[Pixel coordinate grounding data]

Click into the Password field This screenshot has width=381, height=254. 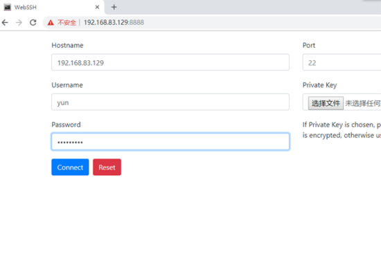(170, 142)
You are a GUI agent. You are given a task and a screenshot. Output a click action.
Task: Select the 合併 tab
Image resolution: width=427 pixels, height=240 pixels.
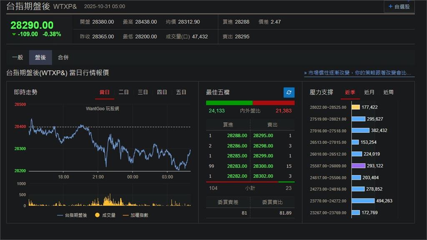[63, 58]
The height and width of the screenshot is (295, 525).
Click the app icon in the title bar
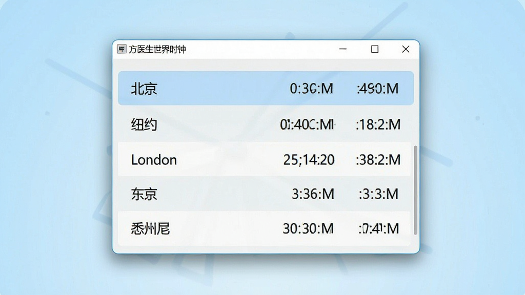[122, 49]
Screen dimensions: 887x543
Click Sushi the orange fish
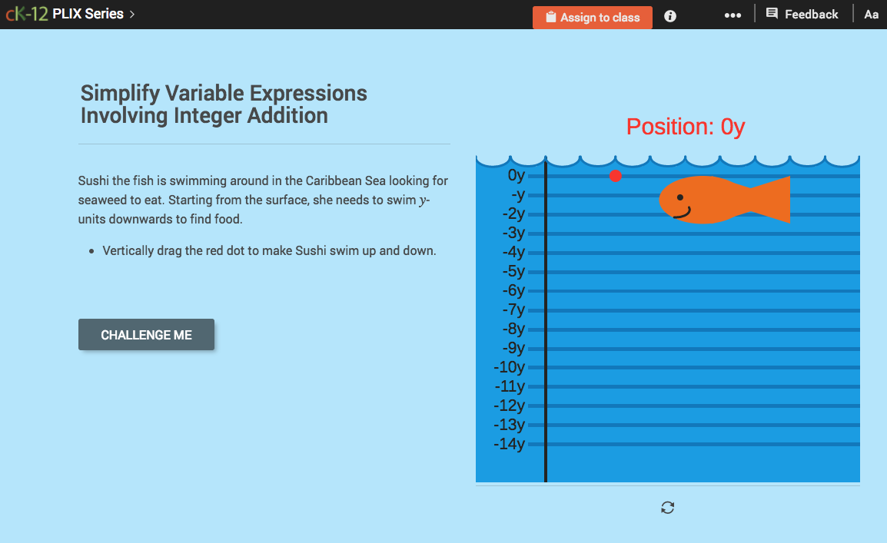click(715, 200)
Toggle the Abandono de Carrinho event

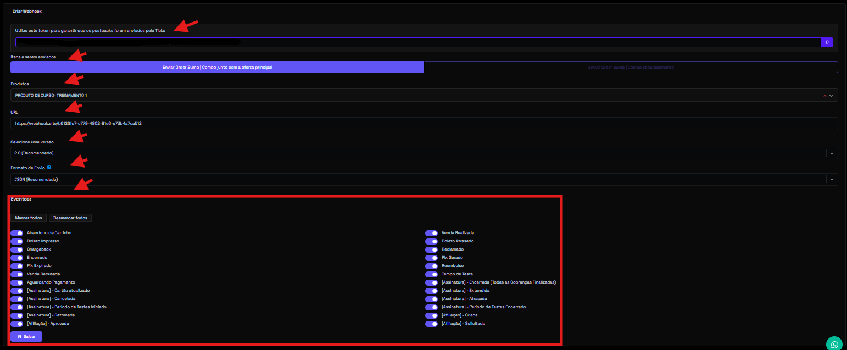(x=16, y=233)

• What is being asked:
All lines from the one containing "Task: Select the 合併 tab" through the end of the data are to be written out exactly, with nothing added; skip the pictures.

• Written answer:
Task: Select the 合併 tab
Image resolution: width=427 pixels, height=240 pixels.
[63, 58]
The height and width of the screenshot is (295, 525).
Click the app icon in the title bar
[122, 49]
Screen dimensions: 887x543
Click Sushi the orange fish
click(715, 200)
Toggle the Abandono de Carrinho event

(x=16, y=233)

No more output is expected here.